+++ EXTRACTED DATA +++

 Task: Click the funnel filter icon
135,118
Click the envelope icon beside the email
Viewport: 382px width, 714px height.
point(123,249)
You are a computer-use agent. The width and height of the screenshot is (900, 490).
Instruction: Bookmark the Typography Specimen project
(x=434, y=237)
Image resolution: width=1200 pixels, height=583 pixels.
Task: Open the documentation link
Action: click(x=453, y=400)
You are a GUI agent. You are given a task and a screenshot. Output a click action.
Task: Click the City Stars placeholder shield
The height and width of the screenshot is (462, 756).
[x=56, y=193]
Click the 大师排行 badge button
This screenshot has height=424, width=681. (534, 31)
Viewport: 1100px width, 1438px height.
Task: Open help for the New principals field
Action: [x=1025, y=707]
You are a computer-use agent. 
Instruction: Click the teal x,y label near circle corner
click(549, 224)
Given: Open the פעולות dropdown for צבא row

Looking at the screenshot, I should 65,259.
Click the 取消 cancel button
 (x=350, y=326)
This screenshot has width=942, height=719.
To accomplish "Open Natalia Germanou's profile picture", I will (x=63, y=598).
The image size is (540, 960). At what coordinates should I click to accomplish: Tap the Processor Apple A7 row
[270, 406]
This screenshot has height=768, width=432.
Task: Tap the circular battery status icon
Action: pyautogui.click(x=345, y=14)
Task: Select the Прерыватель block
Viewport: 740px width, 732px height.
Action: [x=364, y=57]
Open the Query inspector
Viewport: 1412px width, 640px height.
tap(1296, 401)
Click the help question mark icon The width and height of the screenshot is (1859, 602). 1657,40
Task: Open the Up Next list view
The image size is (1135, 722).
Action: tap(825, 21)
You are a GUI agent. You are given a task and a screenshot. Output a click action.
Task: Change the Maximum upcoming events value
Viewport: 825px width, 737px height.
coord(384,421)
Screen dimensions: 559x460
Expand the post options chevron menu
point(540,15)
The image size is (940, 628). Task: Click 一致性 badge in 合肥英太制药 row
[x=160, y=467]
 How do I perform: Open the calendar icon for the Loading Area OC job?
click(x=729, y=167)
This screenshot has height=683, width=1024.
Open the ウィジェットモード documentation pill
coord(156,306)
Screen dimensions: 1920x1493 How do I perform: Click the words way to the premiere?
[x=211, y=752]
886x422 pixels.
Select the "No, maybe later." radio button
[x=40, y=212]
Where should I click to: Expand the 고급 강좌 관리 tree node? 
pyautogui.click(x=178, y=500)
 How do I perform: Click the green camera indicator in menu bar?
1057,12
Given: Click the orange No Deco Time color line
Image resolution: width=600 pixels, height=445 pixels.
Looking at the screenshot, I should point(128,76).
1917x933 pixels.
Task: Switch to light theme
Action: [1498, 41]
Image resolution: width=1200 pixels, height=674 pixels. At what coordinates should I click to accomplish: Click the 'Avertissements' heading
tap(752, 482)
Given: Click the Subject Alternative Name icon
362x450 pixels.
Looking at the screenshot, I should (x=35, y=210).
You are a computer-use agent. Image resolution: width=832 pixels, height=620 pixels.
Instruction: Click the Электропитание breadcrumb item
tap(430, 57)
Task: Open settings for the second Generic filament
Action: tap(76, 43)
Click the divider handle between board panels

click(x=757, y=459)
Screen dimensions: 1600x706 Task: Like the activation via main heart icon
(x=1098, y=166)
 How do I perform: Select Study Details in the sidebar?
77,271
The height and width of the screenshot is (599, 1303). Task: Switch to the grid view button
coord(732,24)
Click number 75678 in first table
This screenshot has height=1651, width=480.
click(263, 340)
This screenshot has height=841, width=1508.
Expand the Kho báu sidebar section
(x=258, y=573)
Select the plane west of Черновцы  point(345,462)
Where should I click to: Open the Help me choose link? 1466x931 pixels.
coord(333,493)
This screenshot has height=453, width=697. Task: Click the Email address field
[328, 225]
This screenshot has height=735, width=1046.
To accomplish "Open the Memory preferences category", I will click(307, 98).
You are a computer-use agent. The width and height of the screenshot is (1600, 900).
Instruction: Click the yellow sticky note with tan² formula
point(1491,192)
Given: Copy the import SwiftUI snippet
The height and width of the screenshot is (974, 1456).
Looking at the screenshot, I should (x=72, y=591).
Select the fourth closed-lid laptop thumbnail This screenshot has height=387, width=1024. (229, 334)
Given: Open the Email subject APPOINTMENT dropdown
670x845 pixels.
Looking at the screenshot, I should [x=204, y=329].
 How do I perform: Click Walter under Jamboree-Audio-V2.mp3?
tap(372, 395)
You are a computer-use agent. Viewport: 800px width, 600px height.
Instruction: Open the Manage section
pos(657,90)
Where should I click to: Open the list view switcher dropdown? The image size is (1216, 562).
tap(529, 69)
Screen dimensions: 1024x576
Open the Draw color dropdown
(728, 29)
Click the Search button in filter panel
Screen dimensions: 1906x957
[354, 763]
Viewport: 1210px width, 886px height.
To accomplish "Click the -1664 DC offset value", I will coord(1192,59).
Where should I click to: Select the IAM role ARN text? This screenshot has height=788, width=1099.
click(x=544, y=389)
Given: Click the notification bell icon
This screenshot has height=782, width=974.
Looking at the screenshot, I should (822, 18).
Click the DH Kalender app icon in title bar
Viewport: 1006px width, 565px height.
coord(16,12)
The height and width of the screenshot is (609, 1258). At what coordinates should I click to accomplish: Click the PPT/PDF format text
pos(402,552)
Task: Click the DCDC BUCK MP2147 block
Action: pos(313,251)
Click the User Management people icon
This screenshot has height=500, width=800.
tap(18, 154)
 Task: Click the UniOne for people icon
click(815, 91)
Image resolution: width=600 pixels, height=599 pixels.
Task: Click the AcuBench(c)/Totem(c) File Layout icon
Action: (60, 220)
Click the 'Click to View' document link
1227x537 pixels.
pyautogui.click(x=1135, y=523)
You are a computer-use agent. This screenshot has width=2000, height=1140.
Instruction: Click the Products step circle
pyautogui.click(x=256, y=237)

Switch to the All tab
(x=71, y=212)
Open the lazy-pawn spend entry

+++

**WORK INSTRUCTION**
For the records above, state how many lines contain "computer", and nothing more.

**SOLUTION**
6